My Catholic faith is a part of my identity. It is responsible for defining my moral compass, how I parent, my relationships with others, and to a degree, my politics. It encompasses me, and it is not something that can be set aside or taken off like a piece of jewelry. It is a constant. My political views are not a constant in the same way. I have no party affiliation because there is not a political party that captures my political views fully. It seems silly to think that a political affiliation could define my life in the same way that Catholicism defines my life.

I invite you to examine Exhibit A and Exhibit B.

Exhibit A: The definition of politics. In every definition of the word, politics relates to society or government. It is specific to the laws of the land, and to a degree the rights and freedoms of the citizens of the land.

Exhibit B: The definition of religion. It is true that religion differs from person to person, and that there are many forms of various personal and institutional religions, but someone’s faith life expands beyond laws, freedom, or social constructs.

So why does it feel as though the definitions are becoming interchangeable?

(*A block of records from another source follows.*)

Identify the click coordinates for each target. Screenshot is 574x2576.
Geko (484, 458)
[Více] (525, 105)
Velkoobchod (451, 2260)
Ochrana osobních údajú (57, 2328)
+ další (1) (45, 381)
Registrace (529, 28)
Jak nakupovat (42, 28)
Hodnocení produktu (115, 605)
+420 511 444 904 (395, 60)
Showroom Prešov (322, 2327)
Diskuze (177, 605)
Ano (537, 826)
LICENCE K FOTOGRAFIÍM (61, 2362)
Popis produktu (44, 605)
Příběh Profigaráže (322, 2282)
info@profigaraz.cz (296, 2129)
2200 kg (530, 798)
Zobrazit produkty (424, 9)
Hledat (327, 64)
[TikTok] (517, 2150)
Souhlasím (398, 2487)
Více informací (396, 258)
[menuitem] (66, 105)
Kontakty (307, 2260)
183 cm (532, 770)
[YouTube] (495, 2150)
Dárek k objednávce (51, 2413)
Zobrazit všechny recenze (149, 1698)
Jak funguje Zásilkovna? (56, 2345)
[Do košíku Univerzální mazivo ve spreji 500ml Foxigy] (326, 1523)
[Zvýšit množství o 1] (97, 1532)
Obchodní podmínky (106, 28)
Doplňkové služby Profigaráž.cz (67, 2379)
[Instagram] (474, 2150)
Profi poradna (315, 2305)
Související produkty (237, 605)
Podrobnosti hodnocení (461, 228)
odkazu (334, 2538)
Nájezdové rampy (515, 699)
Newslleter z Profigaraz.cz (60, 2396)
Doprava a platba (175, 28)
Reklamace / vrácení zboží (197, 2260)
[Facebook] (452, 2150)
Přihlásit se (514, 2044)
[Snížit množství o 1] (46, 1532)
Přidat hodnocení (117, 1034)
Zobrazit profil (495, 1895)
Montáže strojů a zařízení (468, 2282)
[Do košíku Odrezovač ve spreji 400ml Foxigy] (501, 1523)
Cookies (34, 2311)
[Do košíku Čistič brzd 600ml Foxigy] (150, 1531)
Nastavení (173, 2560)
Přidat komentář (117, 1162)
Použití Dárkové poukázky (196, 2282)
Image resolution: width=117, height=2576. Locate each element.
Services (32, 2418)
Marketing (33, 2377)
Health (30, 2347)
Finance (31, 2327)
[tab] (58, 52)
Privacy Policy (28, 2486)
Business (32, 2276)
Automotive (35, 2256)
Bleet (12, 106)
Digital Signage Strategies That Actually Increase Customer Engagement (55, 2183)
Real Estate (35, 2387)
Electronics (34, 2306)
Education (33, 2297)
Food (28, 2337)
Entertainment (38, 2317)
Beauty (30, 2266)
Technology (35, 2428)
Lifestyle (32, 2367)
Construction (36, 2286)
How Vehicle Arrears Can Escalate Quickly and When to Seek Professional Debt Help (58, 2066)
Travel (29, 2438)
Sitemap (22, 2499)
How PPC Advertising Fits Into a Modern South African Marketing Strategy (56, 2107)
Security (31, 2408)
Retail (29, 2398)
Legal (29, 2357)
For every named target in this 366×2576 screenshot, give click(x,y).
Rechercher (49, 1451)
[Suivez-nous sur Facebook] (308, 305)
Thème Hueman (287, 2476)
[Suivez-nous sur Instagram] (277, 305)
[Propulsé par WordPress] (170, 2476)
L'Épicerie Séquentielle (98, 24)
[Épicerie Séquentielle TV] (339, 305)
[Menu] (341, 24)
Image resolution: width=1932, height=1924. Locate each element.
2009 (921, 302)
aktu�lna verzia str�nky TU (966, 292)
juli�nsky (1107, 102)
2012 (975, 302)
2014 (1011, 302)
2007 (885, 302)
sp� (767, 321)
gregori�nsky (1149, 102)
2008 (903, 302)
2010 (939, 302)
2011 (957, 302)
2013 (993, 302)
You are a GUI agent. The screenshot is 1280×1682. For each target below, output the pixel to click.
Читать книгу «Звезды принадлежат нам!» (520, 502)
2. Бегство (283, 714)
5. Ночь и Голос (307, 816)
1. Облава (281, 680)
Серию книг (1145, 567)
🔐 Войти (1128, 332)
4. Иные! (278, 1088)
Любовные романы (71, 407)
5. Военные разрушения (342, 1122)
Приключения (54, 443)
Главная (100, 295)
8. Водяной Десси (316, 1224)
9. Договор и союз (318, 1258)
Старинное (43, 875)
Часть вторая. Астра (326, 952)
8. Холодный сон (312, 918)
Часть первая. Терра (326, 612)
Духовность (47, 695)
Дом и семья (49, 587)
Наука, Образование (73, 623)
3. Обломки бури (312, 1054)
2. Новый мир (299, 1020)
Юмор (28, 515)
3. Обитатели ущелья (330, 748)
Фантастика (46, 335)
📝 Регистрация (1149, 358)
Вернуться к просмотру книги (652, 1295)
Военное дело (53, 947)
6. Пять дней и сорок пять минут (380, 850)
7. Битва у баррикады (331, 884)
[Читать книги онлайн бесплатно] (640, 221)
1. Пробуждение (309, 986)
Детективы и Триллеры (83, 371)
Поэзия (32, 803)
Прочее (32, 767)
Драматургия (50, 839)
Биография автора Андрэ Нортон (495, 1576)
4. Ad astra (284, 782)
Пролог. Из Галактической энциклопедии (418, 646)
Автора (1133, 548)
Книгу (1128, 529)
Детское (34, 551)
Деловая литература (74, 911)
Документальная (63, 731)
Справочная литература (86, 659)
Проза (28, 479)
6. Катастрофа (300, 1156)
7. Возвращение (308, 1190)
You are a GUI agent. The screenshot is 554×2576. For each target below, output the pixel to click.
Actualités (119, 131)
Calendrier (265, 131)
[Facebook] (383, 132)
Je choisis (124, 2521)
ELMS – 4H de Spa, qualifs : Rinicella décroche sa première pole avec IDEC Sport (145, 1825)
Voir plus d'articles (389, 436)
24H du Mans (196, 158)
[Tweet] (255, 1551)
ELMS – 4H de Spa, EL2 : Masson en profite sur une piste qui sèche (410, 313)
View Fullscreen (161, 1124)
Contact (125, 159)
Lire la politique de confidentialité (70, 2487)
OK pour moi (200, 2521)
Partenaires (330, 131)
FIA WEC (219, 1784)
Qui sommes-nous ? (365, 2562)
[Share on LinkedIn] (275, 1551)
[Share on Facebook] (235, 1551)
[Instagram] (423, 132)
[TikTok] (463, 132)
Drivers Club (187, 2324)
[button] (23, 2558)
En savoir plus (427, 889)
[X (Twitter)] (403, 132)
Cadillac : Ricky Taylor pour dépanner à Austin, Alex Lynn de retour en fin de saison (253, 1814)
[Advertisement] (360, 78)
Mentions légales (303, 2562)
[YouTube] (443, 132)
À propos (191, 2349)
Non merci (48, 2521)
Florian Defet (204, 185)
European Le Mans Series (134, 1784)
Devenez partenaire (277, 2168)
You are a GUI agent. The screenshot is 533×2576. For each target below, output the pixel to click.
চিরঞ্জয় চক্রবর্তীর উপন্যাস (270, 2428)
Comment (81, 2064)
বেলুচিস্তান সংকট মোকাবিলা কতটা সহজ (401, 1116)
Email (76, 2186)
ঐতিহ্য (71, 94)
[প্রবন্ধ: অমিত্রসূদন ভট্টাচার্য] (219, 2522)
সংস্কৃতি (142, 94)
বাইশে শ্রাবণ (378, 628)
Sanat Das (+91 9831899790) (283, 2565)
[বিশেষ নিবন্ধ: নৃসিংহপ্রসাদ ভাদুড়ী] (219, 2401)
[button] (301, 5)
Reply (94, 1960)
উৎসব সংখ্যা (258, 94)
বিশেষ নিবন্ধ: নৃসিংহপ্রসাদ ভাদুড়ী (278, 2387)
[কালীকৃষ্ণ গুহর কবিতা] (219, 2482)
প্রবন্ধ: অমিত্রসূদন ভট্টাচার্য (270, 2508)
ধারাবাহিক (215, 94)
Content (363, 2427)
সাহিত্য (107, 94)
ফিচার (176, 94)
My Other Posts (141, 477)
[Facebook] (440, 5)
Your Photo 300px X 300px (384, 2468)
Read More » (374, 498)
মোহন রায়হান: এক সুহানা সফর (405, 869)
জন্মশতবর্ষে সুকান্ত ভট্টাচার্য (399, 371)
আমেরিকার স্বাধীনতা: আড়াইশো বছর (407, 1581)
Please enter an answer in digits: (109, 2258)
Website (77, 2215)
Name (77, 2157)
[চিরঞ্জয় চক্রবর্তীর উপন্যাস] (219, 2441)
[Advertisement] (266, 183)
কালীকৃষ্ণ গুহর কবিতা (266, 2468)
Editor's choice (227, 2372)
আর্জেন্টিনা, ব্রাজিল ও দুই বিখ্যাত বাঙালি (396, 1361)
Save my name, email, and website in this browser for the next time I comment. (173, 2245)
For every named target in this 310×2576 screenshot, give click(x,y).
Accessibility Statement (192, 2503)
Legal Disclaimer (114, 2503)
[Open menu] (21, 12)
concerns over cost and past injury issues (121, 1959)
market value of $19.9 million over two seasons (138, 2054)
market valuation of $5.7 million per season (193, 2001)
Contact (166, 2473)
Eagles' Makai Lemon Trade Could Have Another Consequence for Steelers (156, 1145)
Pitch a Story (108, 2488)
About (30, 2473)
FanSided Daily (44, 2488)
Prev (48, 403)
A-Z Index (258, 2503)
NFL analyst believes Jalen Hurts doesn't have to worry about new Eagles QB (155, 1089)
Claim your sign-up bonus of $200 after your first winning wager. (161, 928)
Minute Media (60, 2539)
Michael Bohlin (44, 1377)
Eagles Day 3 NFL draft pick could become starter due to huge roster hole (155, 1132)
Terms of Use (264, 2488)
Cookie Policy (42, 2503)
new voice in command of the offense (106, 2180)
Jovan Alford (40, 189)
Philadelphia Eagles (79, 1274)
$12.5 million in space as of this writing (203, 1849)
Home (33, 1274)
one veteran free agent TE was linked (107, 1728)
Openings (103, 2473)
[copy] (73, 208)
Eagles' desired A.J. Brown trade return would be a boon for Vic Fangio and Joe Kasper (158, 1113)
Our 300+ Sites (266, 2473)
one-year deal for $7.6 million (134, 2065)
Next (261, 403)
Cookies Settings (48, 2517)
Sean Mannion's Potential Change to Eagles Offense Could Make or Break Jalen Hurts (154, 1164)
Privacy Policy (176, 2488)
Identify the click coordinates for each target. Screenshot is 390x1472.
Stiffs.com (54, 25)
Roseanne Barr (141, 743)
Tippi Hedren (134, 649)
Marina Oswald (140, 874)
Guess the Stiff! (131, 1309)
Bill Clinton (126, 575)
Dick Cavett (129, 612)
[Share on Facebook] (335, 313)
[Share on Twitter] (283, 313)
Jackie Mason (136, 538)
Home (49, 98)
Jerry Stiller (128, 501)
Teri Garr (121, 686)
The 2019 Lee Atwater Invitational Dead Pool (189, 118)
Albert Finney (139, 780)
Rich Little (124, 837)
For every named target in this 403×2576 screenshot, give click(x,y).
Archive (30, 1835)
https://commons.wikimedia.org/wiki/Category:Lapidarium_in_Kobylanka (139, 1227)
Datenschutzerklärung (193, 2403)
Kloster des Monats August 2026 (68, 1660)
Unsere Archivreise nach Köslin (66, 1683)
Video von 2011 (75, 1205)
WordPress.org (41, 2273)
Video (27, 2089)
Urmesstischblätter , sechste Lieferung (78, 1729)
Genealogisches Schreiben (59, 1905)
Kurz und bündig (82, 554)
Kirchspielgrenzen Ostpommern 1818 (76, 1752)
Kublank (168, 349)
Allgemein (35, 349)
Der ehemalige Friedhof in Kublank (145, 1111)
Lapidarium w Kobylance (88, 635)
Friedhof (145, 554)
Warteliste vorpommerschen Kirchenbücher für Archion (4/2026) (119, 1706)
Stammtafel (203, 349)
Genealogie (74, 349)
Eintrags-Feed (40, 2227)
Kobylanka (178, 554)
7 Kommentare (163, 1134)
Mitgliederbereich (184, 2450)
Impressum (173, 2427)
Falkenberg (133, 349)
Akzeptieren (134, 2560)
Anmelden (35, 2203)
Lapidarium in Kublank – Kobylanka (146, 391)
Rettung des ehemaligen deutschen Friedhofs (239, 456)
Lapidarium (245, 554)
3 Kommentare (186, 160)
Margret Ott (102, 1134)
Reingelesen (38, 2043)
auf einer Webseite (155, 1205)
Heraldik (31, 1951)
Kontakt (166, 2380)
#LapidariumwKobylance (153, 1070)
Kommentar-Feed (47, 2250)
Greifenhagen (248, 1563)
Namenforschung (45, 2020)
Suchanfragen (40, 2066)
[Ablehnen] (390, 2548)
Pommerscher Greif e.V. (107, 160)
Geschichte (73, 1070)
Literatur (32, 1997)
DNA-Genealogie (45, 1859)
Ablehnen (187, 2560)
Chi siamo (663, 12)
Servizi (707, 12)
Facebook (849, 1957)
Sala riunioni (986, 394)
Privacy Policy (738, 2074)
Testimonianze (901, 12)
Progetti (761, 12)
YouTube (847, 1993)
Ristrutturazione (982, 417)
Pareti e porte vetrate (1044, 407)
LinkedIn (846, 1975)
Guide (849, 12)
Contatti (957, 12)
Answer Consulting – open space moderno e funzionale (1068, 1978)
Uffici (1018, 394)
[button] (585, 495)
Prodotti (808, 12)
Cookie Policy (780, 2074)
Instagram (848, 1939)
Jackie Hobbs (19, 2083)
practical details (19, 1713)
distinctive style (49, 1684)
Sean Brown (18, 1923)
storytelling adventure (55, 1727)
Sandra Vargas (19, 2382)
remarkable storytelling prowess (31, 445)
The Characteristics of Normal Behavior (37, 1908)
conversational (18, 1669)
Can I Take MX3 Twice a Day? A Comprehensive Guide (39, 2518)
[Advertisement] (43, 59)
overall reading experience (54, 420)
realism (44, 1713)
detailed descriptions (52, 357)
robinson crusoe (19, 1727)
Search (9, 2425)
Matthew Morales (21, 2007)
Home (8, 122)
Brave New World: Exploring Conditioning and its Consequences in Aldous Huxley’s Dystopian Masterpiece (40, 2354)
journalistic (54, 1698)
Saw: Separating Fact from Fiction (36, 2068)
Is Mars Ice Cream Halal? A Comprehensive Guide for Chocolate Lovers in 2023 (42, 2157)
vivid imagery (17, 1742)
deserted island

Many would scoff if someone told them that their religion was their political affiliation. Is it that far from the truth? As our belief in God dwindles, what takes its place? Moral relativism plays a dangerous role. American politics and the media play with emotionally charged subjects that they really have no business playing in, but that is what receives attention. It is one thing for a government to have laws relative to contracts between citizens, it is quite another for them to tell me who I can be married to. My marriage is sacramental: graces were bestowed on me and my spouse in a ceremony in my Lord’s house: I committed my life to my husband and our family in front of God. It is not something that can be terminated. Then I signed a piece of paper that my state recognized as a legal contract between us that can be undone whenever one party wants to terminate the contract. There are many other examples, but you get the picture. My faith is encompassing, while politics are politics. It seems the more we begin to rely on the government to create fairness, the more of a religion it becomes.

There seems to be a myth in the secular world that the Catholic Church will change Tradition, dogmas or beliefs based on who is pope. There are many myths about the Catholic Church out there, but this is one that seems to be quite pervasive. If the Church changed beliefs with every new leader, she would not have lasted 2,000 years. There will be differences among our leaders. John Paul II was an economic intellect and wrote the Theology of the Body. Benedict XVI writes in great detail about object truth and relativism. Different popes bring different strengths; they do not change the core of the faith.

This is about as organized as I am capable of being on the subject today. Are politics and religion interchangeable?